Die SWM gelten als Schrittmacher der Energiewende . Wie zufrieden sind Sie mit dem Erreichten ? Insgesamt bin ich schon sehr zufrieden , da wir ziemlich genau im Plan liegen , was unsere Ziele betrifft . 90 Prozent Ökostrom aus eigenen Anlagen – da haben wir schon viel erreicht . Auch bei der Geothermie ist viel passiert . 100 Prozent zufrieden bin ich natürlich nicht , denn gerade die aktuelle Situation macht deutlich , wie abhängig wir immer noch sind von fossilen Energieträgern – und wie stark uns die Krise der fossilen Energie momentan beutelt .
Mussten Sie aufgrund der Krise vermehrt nachsteuern ? Strategisch passen wir nichts an , denn unsere Strategie , auf Erneuerbare zu setzen , ist durch die Krise bestätigt worden . Insofern ist der Ausbau der Erneuerbaren weiterhin auf Kurs , auch wenn die politische Diskussion darum , die Krise der fossilen Energieträger von den Erneuerbaren bezahlen zu lassen und Gewinne abzuschöpfen , derzeit für Verunsicherung sorgt . Dazu gab es durchaus auch Bremseffekte : Ursprünglich hatten wir vor , dieses Jahr komplett aus der Kohle auszusteigen . Das mussten wir natürlich verschieben , hoffentlich aber nur um wenige Jahre .

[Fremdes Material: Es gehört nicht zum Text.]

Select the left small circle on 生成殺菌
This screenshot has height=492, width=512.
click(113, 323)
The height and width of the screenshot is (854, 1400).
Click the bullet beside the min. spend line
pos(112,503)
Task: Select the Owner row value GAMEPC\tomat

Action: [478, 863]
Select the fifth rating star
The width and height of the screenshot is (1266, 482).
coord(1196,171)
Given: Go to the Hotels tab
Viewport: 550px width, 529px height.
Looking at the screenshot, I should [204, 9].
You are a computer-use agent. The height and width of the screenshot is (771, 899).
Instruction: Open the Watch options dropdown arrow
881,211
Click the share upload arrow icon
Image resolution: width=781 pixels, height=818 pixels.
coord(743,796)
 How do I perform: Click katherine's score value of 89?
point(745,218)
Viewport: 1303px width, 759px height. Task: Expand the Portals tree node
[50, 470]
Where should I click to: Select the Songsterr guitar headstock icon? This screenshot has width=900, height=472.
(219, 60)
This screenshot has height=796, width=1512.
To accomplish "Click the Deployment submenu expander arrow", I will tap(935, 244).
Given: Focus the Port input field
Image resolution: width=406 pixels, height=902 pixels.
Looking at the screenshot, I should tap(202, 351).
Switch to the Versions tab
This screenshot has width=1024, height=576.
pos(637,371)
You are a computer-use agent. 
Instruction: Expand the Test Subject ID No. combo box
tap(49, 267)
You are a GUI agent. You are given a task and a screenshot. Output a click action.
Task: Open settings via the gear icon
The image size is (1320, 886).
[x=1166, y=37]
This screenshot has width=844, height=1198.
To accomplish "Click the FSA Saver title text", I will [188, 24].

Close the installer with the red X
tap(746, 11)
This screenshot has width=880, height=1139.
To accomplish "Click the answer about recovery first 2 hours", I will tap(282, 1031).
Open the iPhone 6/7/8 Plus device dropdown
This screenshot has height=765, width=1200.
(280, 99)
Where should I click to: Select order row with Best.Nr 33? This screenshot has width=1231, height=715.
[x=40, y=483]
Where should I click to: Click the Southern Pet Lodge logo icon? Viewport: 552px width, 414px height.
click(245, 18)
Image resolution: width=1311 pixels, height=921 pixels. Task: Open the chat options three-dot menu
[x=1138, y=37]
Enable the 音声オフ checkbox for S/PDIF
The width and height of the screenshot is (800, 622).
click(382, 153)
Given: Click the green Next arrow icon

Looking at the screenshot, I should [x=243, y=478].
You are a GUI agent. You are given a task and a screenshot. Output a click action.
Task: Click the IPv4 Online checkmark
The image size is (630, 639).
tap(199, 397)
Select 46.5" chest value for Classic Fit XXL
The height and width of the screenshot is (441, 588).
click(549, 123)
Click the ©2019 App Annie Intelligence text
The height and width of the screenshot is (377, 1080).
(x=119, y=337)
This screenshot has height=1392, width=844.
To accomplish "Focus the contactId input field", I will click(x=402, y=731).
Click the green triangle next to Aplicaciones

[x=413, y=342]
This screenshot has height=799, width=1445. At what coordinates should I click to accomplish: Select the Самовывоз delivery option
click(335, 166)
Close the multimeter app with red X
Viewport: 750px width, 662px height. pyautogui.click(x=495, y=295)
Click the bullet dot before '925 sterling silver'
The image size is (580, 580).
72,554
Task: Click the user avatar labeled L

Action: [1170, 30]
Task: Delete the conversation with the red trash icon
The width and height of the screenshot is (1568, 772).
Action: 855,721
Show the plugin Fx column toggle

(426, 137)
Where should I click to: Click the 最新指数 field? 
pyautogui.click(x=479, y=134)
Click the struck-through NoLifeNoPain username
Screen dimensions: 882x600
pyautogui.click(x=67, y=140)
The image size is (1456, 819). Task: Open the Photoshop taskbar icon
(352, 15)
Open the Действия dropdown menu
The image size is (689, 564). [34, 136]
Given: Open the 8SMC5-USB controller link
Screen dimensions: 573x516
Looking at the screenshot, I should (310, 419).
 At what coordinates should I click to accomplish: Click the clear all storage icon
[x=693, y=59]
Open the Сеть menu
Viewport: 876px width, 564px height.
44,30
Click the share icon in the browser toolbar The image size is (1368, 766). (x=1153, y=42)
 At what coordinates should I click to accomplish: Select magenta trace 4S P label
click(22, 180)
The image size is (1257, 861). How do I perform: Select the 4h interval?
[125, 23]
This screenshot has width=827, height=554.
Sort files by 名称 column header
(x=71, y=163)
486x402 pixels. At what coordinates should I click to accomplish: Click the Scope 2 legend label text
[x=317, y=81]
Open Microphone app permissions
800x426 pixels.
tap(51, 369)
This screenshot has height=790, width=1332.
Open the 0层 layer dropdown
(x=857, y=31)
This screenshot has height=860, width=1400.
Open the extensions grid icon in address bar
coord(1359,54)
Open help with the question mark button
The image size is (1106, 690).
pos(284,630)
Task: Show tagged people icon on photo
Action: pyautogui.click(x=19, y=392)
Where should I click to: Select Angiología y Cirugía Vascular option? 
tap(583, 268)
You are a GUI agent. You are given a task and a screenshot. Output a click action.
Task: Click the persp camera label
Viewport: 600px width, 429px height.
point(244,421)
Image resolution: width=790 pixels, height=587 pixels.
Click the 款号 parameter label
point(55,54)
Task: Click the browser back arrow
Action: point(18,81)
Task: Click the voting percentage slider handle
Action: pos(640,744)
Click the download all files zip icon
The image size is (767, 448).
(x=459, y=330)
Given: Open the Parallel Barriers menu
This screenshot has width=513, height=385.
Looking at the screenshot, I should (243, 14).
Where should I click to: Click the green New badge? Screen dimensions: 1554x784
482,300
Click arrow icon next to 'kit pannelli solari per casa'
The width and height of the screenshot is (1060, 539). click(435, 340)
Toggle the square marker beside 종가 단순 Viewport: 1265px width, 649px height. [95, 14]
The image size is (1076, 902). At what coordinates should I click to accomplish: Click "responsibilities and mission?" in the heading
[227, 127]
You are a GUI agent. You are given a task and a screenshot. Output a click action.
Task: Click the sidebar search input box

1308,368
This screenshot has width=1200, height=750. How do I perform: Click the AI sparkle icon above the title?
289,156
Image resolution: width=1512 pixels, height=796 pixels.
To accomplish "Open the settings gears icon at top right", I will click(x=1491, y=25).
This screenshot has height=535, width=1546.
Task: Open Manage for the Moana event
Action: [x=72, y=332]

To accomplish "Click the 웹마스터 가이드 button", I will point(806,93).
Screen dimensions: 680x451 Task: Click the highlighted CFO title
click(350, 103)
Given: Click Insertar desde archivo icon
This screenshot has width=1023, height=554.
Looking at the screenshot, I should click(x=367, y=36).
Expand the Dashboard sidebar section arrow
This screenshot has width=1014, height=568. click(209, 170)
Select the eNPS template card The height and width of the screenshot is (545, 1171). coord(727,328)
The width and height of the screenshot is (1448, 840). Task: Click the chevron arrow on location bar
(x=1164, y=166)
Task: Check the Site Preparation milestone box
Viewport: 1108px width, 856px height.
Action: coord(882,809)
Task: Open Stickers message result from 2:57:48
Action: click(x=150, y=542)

Im Wärmebereich ist der Weg zum Ziel noch etwas länger : Was ist nötig , um auch da den Ausbau der Erneuerbaren zu beschleunigen ? Wir brauchen mehr politischen Rückenwind für den klimaneutralen Umbau der Fernwärme . Das Thema wird immer noch eher stiefmütterlich behandelt . Die Politik hat sich bei der Wärmewende lange um das Thema Sanierung gekümmert – mit bislang überschaubaren Erfolgen . Da muss mehr passieren . Dann hat die Politik die Wärmepumpen entdeckt , was auch ein wichtiger Beitrag ist .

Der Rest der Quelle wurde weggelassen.